The government rejected such speculation, calling the Cabinet reshuffling part of a normal process, but Karzai’s choices are another signal to parliamentary opposition figures that he would find ways to consolidate power with or without their approval.
Karzai, Afghanistan’s ruler since the ouster of the Taliban in 2001, is under mounting domestic and international pressure to reform his administration, which has been widely criticized for corruption and poor governance. He also faces multiple security challenges, including a reinvigorated insurgency, as US combat troops begin their exit ahead of a 2014 withdrawal deadline.
Karzai’s choice to be his new defense minister is former interior minister Bismillah Khan Mohammadi, a 10-year veteran of his administration whom lawmakers unseated in August.
The Parliament also voted no confidence in General Abdul Rahim Wardak, a close US ally who had long headed the Defense Ministry.
Parliament disqualified the two ministers for failure to stop protracted cross-border shelling of villages in eastern Afghanistan.
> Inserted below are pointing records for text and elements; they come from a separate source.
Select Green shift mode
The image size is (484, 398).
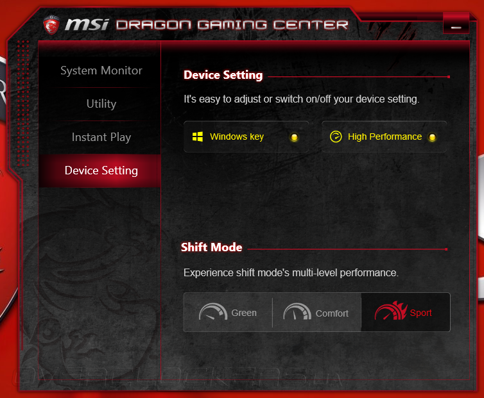point(228,312)
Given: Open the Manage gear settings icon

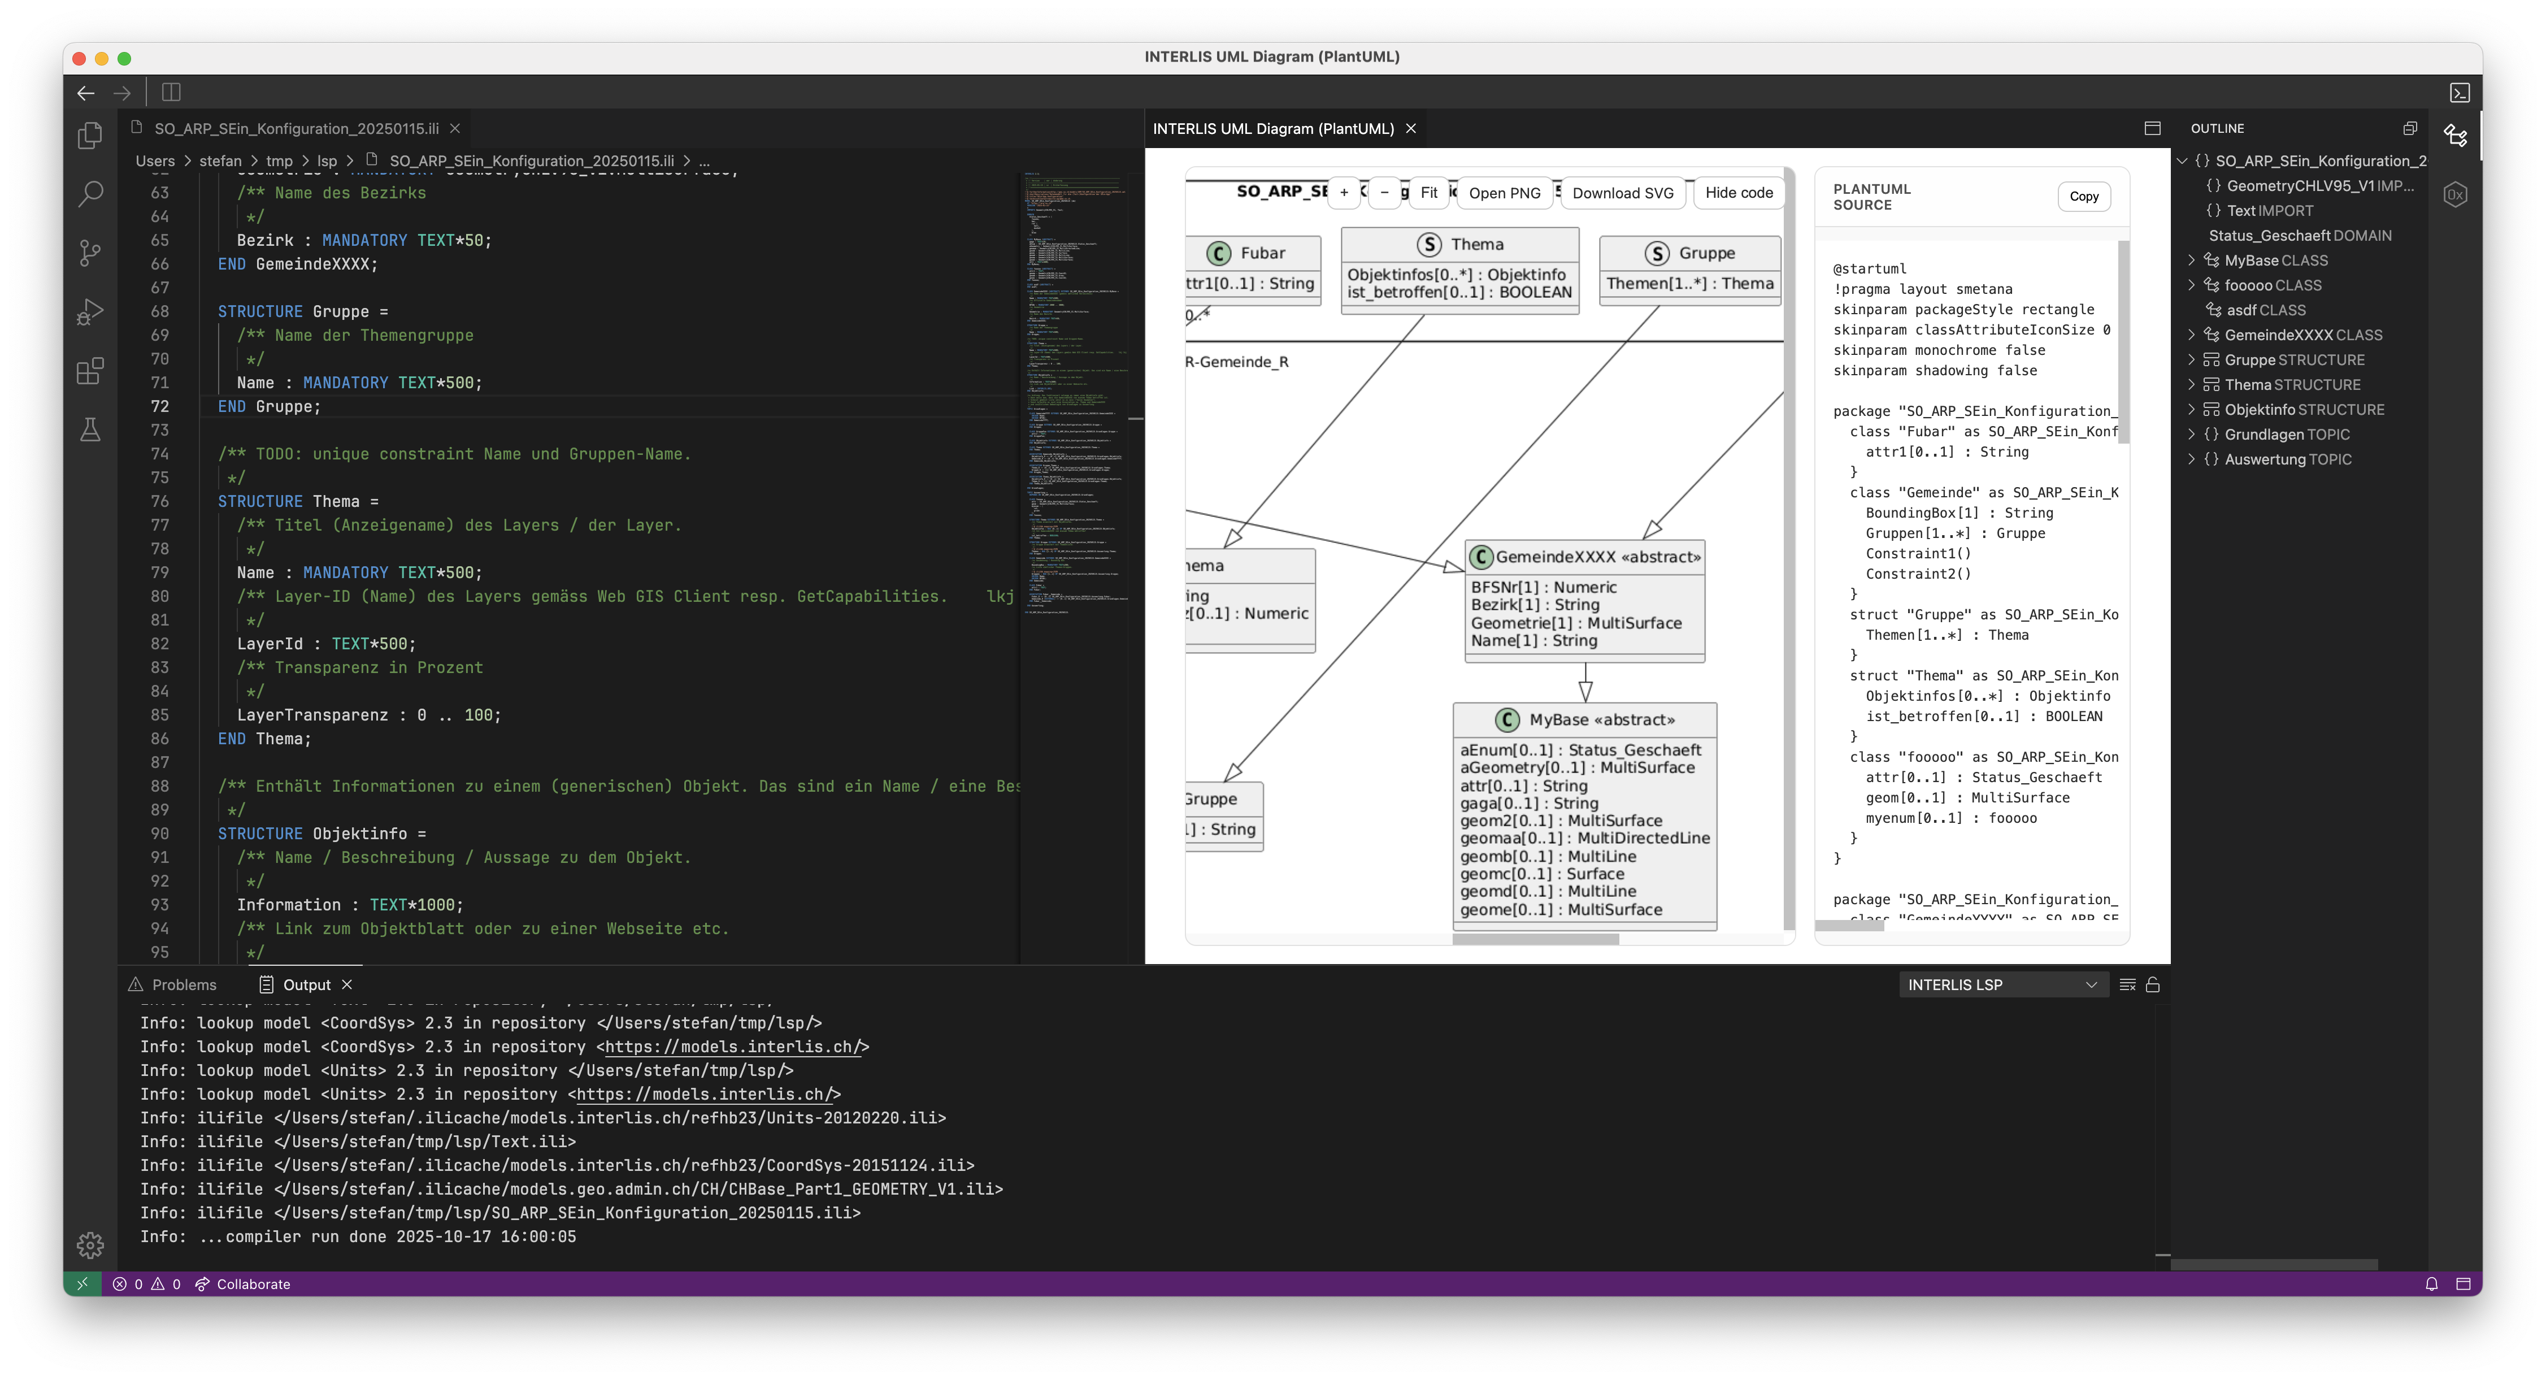Looking at the screenshot, I should pyautogui.click(x=90, y=1245).
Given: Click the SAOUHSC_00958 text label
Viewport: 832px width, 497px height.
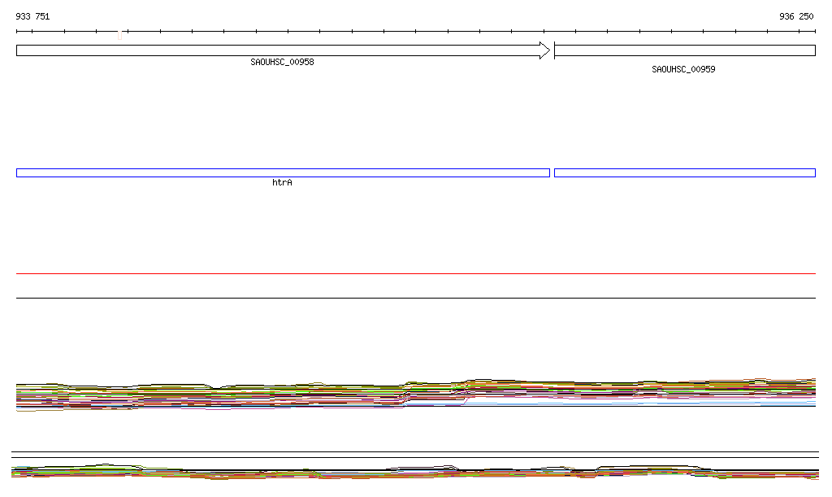Looking at the screenshot, I should coord(282,62).
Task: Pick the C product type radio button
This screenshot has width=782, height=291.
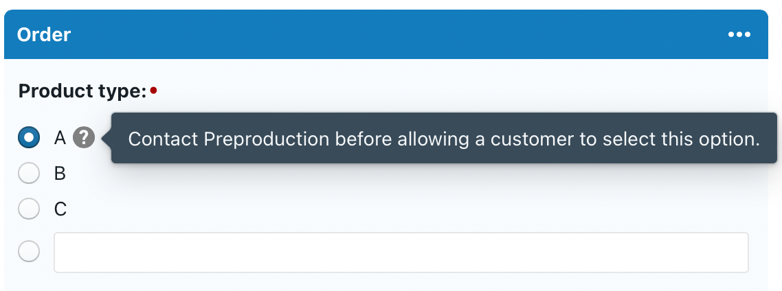Action: click(29, 209)
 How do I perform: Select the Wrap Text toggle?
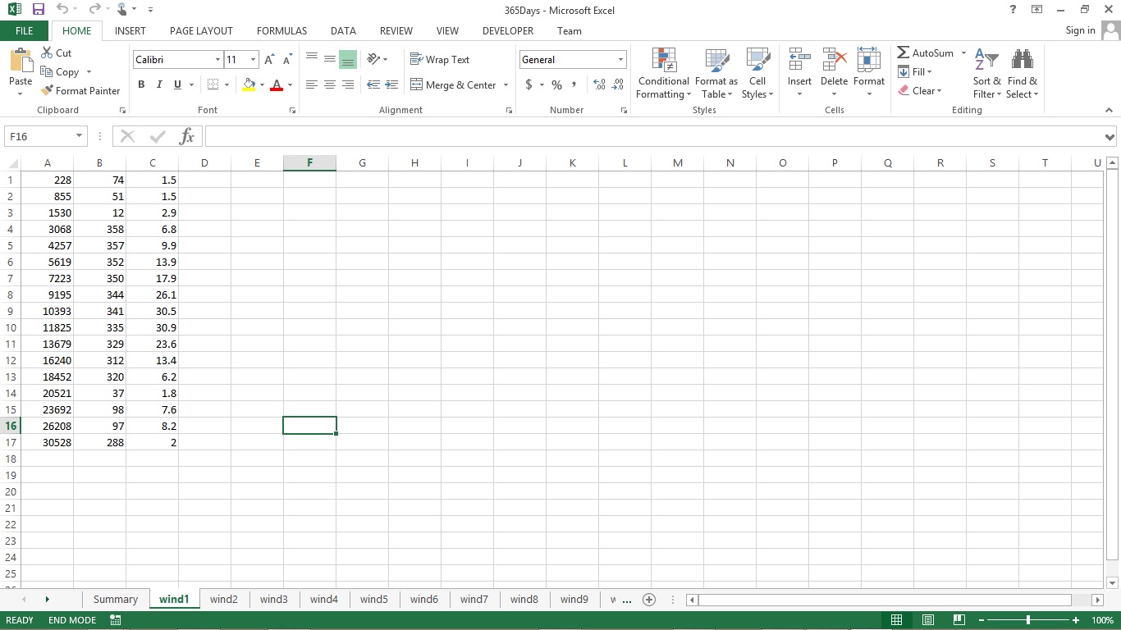point(440,59)
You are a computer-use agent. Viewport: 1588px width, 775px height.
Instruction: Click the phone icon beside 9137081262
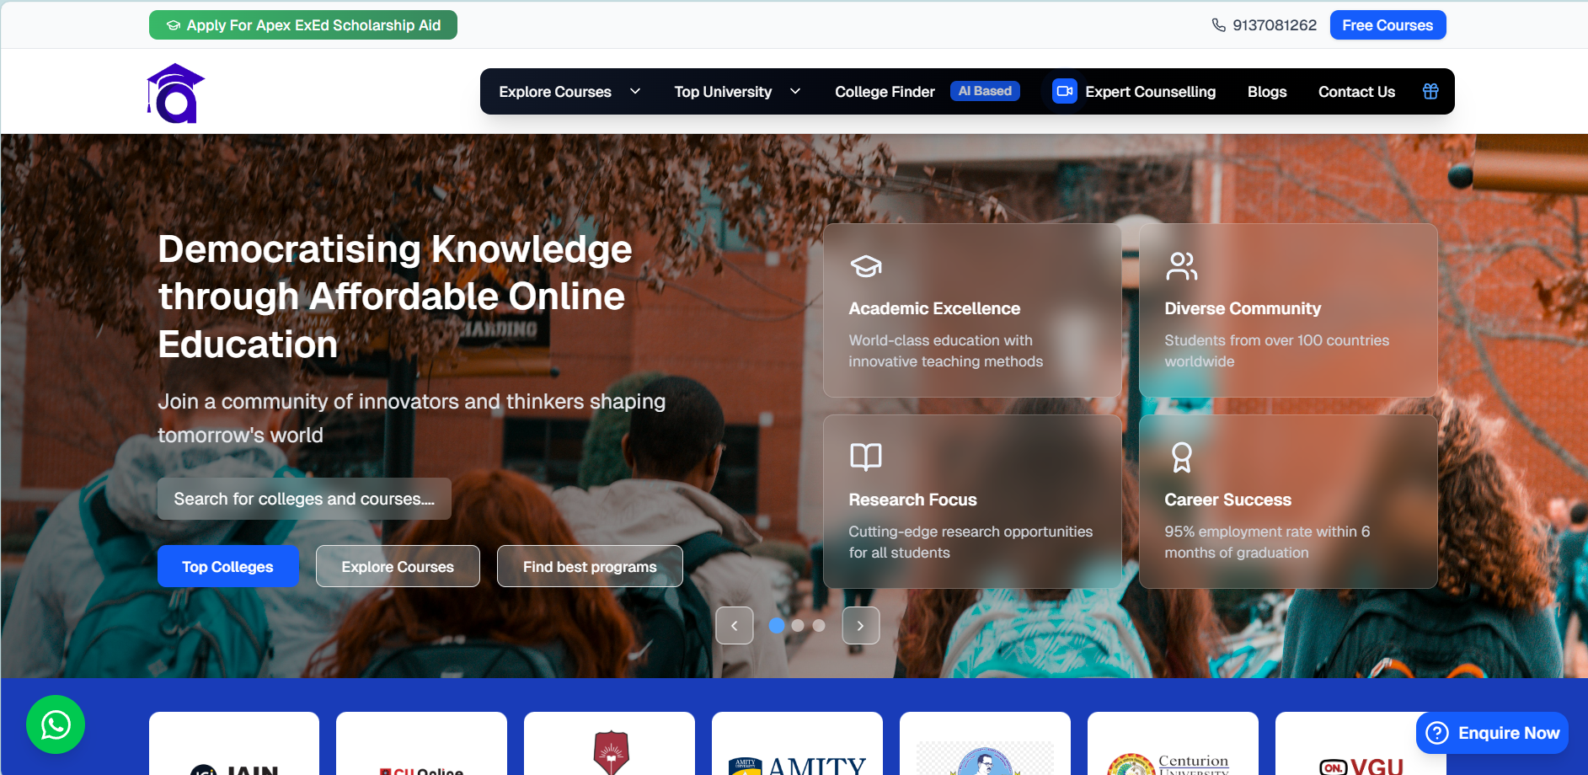(x=1217, y=24)
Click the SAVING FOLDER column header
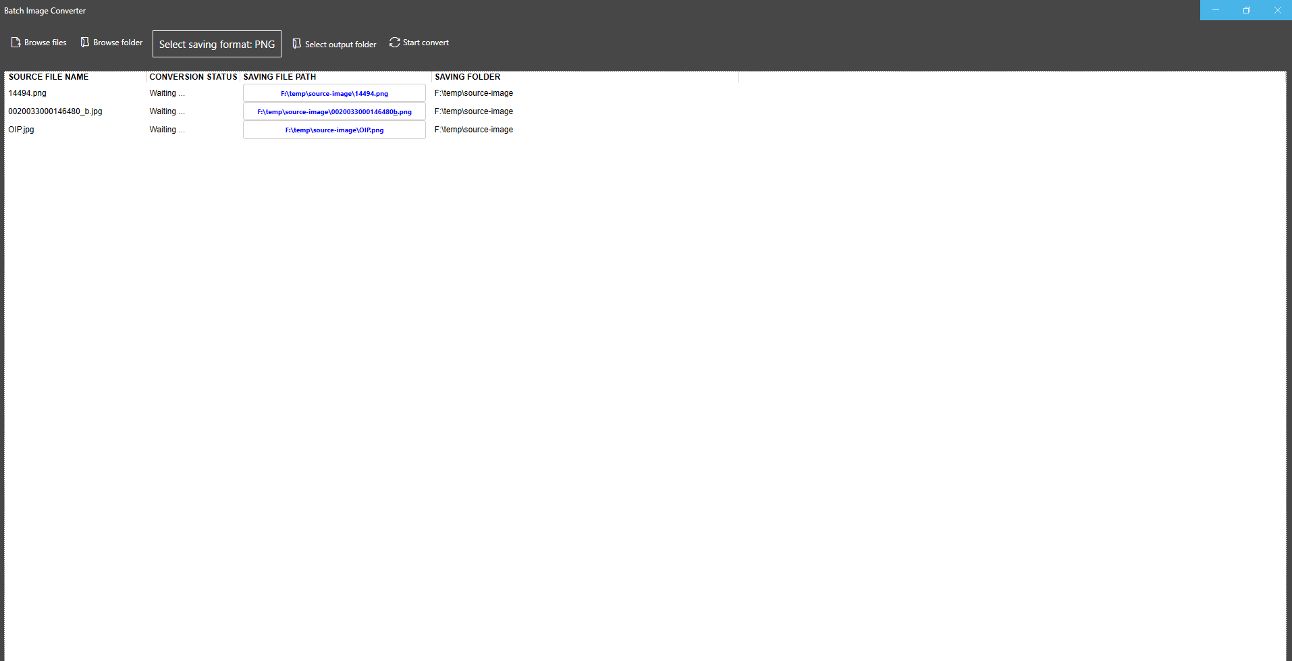Viewport: 1292px width, 661px height. 467,76
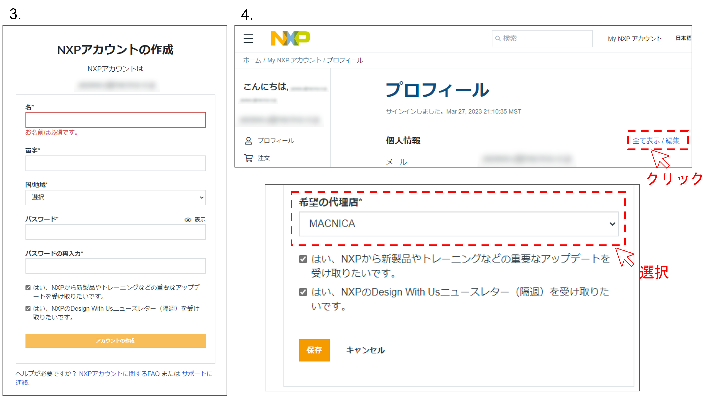Uncheck left form Design With Us checkbox
The width and height of the screenshot is (714, 396).
(28, 309)
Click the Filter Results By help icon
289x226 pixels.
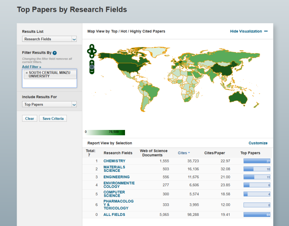click(x=55, y=53)
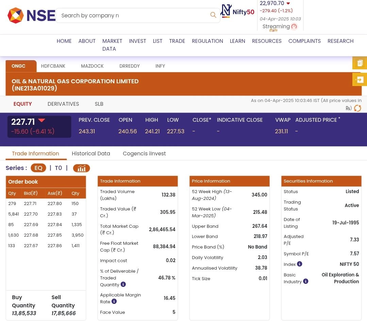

Kabul blames the Pakistani army for the mortar attacks, which Pakistan has largely denied, although it recently said they were aimed at fleeing militants.
Mohammadi, the Defense Ministry nominee, is a former Tajik commander from the main faction of warriors whom the United States helped in toppling the Taliban from power. The Tajik bloc is seen as one of the vital factions that will help hold together a government once the United States and its NATO allies leave Afghanistan.
The international military coalition in Afghanistan said Monday that one of its service members died in a bomb attack in southern Afghanistan. NATO officials did not provide details of the incident or the nationality of the dead force member. It was the fourth international soldier killed in Afghanistan so far this month.
On Monday, Karzai also nominated veteran police official Mushtaba Patang as interior minister; Assadullah Khalid, the border and tribal affairs minister, as head of the country’s spy agency, the National Security Department; and former Kabul governor Azizullah Din Mohammad for Khalid’s old post.